Dragged Kicking and Screaming to the Perfect RFP

By January 21, 2015April 16th, 2020No Comments

Law firms work 4 times harder than 5 years ago to get a new dollar of business. This trend makes the following statements we’ve heard about chasing proposals and pitches all the more frightening:


“This company is so big you don’t really need to have an existing relationship with them to get the work.”

“He just accepted my LinkedIn invitation—I think that’s a really good sign.”

“I practice law. Writing proposals and bids aren’t part of my job.”

“We don’t bother responding to RFPs; it’s a waste of time. The only way to develop business is to network.”

“Our marketing and business development department has a standard response for RFPs—I’m not sure why we don’t send it out to all potential clients.”

 

Proposals, pitches, and pursuing new opportunities get no respect. 

For the most part, law firms drag partners kicking and screaming into the bid process or take a cookie cutter approach to their RFP responses. Very little strategic thinking or effort is put into the process. This attitude results in a paltry 31% win rate for law firms.

RFPs, pitches, and bidding for work are a necessary evil when it comes to business development. 

The first step in developing a more strategic and effective proposal strategy is to ditch the cookie cutter and give the RFP the respect it deserves. Not every RFP is created equal.

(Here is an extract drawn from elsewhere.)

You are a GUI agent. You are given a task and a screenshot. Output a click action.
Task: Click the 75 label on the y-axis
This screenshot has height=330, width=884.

Understand the nature and type of proposal or pitch opportunity your firm is facing:

  1. Strategic Must-win
    This is the whale you’ve been hunting. You receive the request and the following words run through your mind: marquee client, new market penetration, high-profile, mega-bucks, long-term possibilities. Winning this work would fundamentally change the nature of a career, practice or even a firm’s business.

  2. Firm Builder
    The client or case opportunities providing a great addition to the firm’s portfolio. These opportunities keep good clients in the fold and add new good clients.
     
  3. Short-term Payoff
    These opportunities offer a nice piece of immediate business. However, the payoff and longer term potential of the client is mostly unknown.

  4. Routine
    Your basic, run-of-the-mill opportunity for new work. The work is mostly routine and there are no additional benefits for the firm other than billable hours.

  5. Newbies
    This is the opportunity you didn’t even know existed until the RFP arrived or the client procurement team called your office. Typically these include situations where a company is auditing their current panel of providers or are sending out a blanket RFP to the 50 law firms they thought of first. Craft a polite, professional decline letter unless this organization is already a client of yours.

 

Once the nature of the potential opportunity has been decided, it’s time to show the love.

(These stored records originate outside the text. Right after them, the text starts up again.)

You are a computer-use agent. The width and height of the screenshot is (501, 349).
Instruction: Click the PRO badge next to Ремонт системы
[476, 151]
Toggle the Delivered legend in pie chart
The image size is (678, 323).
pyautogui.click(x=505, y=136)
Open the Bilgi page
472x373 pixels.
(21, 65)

Rainmakers and leadership partners love to get their hands on the Strategic Must-win and Firm Builder opportunities (The prestige! The potential! The bragging rights!). These are the opportunities everyone gets excited about and puts their best efforts into.

But what about the Short-term Payoff and Routine RFPs? Usually there’s a lot less enthusiasm around these categories. It’s time to enlist the firm’s less senior partners and even associates. Give these attorneys the opportunity to cut their teeth on less strategic business development opportunities. They’ll bring new energy, build their skills, and save your firm the billable hours of more senior folks.

Proposals have become the under-loved, underappreciated lost souls of business development. However, RFPs and pitches are a bastion of opportunity to win work. All it takes is some love and respect—and a touch of strategy.